What you have to do
Take the material below and restate it word for word, stopping after the line in which "Lirik dan Makna Lagu Panasea – Rumahsakit (1172, 434)" occurs.

------------------------------------------------

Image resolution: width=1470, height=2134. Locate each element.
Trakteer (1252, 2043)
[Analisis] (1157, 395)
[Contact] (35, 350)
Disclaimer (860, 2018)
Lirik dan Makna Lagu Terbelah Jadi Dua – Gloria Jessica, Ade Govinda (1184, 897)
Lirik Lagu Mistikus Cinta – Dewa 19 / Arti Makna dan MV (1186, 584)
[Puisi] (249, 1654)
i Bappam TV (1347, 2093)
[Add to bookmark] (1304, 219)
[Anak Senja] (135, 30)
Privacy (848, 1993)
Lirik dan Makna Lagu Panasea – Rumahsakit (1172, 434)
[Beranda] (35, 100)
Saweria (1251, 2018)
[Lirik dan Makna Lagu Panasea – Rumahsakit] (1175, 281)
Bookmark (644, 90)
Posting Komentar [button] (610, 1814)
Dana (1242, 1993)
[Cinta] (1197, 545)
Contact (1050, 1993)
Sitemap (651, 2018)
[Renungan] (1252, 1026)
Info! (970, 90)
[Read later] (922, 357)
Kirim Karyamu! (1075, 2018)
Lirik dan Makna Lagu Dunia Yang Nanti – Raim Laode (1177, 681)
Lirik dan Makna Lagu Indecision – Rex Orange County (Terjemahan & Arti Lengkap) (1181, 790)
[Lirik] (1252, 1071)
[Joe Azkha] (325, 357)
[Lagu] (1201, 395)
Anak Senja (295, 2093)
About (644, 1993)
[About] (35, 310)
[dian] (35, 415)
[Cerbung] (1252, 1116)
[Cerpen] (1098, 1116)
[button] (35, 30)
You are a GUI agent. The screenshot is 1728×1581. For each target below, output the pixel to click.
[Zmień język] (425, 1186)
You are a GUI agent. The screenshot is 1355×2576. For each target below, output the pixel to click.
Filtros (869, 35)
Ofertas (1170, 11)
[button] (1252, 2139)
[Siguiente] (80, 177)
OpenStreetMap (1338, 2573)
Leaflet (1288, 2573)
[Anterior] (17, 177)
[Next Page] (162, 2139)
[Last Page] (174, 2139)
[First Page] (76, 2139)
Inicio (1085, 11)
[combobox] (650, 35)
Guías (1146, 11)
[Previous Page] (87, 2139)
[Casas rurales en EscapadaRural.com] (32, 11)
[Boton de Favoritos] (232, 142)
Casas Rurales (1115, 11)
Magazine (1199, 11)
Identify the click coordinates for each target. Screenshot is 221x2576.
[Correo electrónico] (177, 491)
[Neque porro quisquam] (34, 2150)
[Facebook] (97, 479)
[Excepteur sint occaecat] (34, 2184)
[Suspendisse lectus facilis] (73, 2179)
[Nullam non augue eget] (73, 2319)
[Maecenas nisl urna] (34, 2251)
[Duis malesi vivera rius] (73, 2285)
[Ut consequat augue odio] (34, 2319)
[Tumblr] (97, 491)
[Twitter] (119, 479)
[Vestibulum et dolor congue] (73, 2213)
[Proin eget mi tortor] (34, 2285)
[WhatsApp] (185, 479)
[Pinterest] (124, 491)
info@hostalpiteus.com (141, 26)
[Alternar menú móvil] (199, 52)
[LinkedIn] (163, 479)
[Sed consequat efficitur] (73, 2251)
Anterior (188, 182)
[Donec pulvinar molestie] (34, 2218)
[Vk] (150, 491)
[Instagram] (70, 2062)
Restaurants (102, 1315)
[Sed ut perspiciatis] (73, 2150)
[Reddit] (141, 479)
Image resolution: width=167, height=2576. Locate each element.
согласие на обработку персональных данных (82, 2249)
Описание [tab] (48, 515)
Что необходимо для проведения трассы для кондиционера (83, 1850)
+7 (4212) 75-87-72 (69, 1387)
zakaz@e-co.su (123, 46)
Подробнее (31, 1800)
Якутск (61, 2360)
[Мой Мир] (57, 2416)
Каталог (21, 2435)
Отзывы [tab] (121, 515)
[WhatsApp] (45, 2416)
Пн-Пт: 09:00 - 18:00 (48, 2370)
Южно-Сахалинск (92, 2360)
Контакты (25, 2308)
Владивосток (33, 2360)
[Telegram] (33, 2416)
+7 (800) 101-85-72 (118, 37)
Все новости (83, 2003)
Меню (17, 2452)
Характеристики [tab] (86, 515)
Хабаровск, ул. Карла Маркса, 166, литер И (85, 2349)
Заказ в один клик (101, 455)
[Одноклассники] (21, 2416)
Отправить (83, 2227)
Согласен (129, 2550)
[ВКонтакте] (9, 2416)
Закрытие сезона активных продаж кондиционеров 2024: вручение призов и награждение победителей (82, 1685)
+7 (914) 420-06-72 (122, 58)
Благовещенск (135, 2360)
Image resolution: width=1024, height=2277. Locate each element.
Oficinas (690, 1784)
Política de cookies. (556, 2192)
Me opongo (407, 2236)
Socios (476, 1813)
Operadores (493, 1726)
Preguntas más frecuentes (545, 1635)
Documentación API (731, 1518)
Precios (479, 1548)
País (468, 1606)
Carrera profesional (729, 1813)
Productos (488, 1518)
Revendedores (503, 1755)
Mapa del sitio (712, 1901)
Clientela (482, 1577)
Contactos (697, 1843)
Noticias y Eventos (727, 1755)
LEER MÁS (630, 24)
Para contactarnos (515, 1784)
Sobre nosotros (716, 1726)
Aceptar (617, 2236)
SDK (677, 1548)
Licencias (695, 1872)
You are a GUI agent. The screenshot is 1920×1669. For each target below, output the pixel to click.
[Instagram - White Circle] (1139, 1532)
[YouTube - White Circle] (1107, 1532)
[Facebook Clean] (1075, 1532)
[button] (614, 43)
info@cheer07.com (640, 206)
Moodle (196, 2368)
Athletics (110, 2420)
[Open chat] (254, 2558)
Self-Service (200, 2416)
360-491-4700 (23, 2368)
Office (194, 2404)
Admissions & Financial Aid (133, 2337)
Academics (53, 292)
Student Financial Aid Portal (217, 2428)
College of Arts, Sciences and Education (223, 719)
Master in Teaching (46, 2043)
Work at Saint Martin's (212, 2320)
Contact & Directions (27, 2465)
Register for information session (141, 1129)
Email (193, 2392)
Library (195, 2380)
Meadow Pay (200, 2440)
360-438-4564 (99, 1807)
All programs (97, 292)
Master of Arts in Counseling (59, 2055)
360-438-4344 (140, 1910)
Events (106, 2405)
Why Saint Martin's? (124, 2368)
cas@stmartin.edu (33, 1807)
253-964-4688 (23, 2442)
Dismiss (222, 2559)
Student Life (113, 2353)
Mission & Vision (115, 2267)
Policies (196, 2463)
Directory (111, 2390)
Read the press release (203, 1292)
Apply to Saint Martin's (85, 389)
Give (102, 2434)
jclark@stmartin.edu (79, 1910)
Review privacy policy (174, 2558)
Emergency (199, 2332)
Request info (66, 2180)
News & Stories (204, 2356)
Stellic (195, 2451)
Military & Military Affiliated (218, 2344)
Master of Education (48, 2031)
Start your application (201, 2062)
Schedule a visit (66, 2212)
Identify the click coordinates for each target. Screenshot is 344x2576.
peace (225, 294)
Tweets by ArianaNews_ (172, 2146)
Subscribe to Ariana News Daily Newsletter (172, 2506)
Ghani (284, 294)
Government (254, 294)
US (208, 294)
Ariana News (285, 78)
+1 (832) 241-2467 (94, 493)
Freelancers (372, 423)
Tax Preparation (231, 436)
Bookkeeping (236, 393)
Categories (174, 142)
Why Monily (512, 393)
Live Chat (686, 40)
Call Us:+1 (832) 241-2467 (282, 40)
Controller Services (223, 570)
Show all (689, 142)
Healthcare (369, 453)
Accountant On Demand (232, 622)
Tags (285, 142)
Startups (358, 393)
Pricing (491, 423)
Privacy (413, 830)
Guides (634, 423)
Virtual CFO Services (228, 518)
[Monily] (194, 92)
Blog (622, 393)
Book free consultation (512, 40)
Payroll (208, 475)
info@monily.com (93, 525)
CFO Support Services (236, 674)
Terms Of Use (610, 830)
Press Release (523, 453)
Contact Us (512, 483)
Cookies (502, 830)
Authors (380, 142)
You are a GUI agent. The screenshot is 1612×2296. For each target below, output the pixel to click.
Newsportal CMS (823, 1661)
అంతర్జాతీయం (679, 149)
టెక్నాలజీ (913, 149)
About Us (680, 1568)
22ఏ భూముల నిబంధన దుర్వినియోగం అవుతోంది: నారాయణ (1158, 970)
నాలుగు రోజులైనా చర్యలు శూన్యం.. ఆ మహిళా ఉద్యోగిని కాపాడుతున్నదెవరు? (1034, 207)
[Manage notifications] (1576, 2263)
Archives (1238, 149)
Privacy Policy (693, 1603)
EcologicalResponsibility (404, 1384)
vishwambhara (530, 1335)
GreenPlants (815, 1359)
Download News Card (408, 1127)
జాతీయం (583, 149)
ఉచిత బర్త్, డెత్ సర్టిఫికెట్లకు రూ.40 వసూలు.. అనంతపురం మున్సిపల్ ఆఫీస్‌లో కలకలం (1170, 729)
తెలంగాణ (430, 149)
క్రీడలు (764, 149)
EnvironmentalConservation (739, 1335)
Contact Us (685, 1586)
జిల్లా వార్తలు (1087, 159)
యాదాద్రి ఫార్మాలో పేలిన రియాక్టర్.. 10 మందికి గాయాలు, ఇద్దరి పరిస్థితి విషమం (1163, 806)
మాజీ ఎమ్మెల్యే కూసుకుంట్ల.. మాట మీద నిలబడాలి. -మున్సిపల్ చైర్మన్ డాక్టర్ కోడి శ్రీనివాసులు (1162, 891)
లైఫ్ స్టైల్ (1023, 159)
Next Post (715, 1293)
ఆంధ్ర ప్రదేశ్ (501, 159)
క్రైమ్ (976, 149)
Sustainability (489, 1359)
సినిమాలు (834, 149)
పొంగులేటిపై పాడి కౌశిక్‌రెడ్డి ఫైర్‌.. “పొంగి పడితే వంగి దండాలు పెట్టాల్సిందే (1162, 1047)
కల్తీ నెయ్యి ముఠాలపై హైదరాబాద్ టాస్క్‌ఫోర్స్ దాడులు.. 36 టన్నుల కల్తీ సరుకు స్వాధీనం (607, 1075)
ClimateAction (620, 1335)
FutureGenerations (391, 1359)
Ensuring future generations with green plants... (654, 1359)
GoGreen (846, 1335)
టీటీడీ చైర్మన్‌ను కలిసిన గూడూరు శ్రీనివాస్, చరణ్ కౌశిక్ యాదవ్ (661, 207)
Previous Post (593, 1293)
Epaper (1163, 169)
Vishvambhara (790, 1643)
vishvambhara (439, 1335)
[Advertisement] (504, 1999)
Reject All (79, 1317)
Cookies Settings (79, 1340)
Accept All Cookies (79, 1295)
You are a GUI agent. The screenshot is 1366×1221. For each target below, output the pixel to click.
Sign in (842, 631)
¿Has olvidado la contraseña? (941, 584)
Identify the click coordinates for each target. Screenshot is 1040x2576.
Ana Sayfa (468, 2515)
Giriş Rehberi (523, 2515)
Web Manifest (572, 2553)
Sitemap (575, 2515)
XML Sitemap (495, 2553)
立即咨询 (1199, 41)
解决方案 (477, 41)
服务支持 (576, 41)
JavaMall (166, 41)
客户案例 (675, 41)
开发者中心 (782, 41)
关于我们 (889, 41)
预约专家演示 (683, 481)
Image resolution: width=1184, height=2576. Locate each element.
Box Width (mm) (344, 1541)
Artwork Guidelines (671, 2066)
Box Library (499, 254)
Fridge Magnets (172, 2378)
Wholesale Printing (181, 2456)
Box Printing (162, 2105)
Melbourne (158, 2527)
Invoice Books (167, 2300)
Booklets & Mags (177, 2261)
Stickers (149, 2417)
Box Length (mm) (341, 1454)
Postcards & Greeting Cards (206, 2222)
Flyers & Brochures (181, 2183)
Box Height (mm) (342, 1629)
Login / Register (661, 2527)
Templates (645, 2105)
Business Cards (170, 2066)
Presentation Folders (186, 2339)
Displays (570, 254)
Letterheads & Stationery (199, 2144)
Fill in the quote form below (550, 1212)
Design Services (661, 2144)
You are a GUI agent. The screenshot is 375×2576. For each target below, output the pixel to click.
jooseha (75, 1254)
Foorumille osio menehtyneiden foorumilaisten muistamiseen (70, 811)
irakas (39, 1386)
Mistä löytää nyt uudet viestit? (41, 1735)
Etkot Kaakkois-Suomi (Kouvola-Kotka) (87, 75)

------------------------------------------------

Expected answer
Image resolution: width=1470, height=2134. Locate each element.
Trakteer (1252, 2043)
[Analisis] (1157, 395)
[Contact] (35, 350)
Disclaimer (860, 2018)
Lirik dan Makna Lagu Terbelah Jadi Dua – Gloria Jessica, Ade Govinda (1184, 897)
Lirik Lagu Mistikus Cinta – Dewa 19 / Arti Makna dan MV (1186, 584)
[Puisi] (249, 1654)
i Bappam TV (1347, 2093)
[Add to bookmark] (1304, 219)
[Anak Senja] (135, 30)
Privacy (848, 1993)
Lirik dan Makna Lagu Panasea – Rumahsakit (1172, 434)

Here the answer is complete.